The final instalment in Norm Streu and Chris Hirst’s series of articles on the 2008 CCDC 2.

This is the final instalment in our series of articles on the 2008 CCDC 2.

In this article we highlight some further important changes in the CCDC 2, of which to be aware.

First, portions of the payment provisions in GC 5 have been altered to extend the times for review by the Consultant and payment by the Owner.

In the 1994 CCDC 2, payment was to be made within five days of the certification of the progress draw by the Consultant with certification being required within 10 days of the Consultant receiving the application.

Now, an application for payment is to be reviewed within 10 calendar days of receipt by the Consultant and payment by the Owner is to take place within 20 days after receipt by the Consultant of the application for payment, or the last day of the monthly payment period, for which the application for payment was made.

A similar change has been made with respect to applications for substantial performance.

This is where the timeline for the Consultant to respond to an application for substantial performance has been extended to 20 days from the combined 17 days, which existed in the 1994 version.

Second, the insurance provisions of the 2008 CCDC 2 have been extensively modified.

Limits for general liability insurance have been increased to $5 million from $2 million with the deductible rising to $5,000 from $2,500.

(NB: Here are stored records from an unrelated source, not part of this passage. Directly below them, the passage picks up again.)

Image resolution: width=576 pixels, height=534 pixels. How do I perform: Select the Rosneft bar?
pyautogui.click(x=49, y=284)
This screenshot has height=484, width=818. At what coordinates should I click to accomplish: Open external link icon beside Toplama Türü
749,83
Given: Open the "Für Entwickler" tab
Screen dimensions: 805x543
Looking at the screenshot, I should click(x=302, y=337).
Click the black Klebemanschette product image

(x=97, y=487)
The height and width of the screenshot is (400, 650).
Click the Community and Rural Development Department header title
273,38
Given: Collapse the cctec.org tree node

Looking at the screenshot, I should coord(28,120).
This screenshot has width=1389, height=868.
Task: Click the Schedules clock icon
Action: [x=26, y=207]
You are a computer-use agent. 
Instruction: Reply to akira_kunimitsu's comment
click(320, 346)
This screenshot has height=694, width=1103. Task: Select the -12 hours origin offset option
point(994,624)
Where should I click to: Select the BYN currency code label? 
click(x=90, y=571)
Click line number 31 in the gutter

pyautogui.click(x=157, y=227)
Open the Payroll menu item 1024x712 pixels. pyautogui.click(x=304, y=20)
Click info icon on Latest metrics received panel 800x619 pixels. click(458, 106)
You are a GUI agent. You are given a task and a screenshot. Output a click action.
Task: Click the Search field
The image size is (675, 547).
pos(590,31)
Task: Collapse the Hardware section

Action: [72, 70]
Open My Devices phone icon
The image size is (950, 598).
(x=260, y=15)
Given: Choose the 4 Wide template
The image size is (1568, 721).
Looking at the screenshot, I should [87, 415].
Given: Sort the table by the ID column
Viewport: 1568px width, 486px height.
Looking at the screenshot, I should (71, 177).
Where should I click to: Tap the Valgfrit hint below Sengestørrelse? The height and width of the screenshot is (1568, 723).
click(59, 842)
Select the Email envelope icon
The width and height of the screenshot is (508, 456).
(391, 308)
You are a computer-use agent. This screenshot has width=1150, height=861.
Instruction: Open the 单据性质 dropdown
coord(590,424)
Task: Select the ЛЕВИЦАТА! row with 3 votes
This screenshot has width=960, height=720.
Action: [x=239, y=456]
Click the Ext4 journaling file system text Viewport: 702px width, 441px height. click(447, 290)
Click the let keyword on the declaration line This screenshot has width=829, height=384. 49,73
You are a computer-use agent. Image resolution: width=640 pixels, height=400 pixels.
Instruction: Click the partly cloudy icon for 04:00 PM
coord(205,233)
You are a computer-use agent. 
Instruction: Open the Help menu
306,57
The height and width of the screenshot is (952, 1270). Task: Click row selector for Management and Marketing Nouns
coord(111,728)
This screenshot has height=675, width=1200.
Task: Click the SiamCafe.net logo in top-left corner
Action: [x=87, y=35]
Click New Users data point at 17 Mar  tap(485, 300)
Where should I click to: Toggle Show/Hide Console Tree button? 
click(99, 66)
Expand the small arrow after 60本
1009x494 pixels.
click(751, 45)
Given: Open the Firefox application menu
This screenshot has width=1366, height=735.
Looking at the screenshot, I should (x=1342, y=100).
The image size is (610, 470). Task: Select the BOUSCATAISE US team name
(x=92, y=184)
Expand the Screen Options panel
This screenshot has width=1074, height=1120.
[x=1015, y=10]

In addition, the wording in the 2008 CCDC 2 is clearer with respect to the Contractor’s obligation to ensure that both the Owner and the Consultant are covered for the negligence of the Contractor.

Interestingly, the 2008 CCDC 2 specifically incorporates the latest version of the CCDC 41 Insurance Requirements in effect at the time of bid closing.

CCDC 41 is expected to evolve more readily with insurance trends regarding limits and exclusions than the standard form contract.

Accordingly, it will be important for Contractors and Owners alike to keep a current version of CCDC 41 on hand.

Third, the indemnity provisions have been amended so that the indemnity obligations as between the Owner and the Contractor mirror one another.

Significantly, while there continues to be limits on the indemnity to be provided as between the Owner and the Contractor, there is explicitly no limit on indemnification for claims made by third parties.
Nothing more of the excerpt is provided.